EXERCISE — Copy the material word for word, from the line with "Voir conditions (26, 507)" to the line with "Blog (18, 769)".

INPUT MATERIAL —
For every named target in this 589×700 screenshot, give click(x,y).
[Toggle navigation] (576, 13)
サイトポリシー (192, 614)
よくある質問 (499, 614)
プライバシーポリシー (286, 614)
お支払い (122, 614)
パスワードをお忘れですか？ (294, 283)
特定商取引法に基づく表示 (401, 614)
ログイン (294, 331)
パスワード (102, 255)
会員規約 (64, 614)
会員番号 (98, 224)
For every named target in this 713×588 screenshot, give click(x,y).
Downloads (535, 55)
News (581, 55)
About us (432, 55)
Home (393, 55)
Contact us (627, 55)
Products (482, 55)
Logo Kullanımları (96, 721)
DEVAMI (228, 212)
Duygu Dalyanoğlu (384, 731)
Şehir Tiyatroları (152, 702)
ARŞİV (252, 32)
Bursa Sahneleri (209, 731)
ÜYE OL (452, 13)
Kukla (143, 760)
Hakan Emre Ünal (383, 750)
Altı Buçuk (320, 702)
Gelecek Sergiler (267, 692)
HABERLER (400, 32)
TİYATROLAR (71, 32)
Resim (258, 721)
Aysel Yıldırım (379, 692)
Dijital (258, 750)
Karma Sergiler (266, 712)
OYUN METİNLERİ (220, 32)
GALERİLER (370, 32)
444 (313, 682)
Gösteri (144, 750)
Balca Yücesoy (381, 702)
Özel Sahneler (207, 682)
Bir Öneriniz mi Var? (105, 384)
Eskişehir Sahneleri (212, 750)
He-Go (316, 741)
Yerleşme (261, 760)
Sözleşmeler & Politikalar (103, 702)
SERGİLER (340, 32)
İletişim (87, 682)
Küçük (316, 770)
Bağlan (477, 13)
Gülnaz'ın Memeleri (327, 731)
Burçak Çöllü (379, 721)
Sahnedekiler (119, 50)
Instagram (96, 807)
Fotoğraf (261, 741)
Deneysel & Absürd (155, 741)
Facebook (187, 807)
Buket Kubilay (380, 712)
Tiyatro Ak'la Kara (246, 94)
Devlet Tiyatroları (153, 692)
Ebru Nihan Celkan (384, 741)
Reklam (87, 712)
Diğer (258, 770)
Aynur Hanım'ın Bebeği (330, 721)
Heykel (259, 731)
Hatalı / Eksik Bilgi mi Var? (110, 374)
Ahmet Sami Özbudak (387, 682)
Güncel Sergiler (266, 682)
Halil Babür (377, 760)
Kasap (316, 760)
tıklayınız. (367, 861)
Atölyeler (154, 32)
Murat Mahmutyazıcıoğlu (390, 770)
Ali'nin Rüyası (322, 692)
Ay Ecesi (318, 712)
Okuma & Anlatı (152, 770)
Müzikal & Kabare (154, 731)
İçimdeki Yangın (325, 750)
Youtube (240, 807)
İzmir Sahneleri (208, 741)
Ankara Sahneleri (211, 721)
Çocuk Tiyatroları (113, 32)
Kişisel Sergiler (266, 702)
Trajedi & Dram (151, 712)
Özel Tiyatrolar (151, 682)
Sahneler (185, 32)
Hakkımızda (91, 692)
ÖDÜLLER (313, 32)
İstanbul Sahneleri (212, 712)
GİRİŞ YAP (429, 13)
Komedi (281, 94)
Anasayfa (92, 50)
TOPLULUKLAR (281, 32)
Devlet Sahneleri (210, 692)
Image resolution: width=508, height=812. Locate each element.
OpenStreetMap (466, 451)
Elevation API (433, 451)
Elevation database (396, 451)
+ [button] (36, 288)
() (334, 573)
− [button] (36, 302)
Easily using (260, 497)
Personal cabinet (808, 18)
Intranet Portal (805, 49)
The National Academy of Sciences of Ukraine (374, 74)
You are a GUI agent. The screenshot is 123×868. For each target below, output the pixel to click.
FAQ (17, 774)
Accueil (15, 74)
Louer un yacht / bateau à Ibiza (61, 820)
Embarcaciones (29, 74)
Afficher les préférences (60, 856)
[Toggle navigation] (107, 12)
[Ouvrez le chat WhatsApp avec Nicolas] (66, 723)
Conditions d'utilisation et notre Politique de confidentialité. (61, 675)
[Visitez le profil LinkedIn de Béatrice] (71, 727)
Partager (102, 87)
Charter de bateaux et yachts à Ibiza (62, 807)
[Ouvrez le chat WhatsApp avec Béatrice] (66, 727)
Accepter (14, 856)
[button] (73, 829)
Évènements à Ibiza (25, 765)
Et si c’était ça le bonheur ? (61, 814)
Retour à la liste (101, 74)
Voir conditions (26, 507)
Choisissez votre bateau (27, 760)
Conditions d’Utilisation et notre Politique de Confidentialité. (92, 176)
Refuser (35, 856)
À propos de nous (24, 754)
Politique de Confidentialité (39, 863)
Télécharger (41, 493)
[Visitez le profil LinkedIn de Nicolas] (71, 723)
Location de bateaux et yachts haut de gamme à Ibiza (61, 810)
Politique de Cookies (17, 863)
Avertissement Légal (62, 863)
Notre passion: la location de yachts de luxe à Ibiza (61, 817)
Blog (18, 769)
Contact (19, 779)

ANSWER TO THIS PROBLEM —
Voir conditions (26, 507)
Choisissez votre bateau (27, 760)
Conditions d’Utilisation et notre Politique de Confidentialité. (92, 176)
Refuser (35, 856)
À propos de nous (24, 754)
Politique de Confidentialité (39, 863)
Télécharger (41, 493)
[Visitez le profil LinkedIn de Nicolas] (71, 723)
Location de bateaux et yachts haut de gamme à Ibiza (61, 810)
Politique de Cookies (17, 863)
Avertissement Légal (62, 863)
Notre passion: la location de yachts de luxe à Ibiza (61, 817)
Blog (18, 769)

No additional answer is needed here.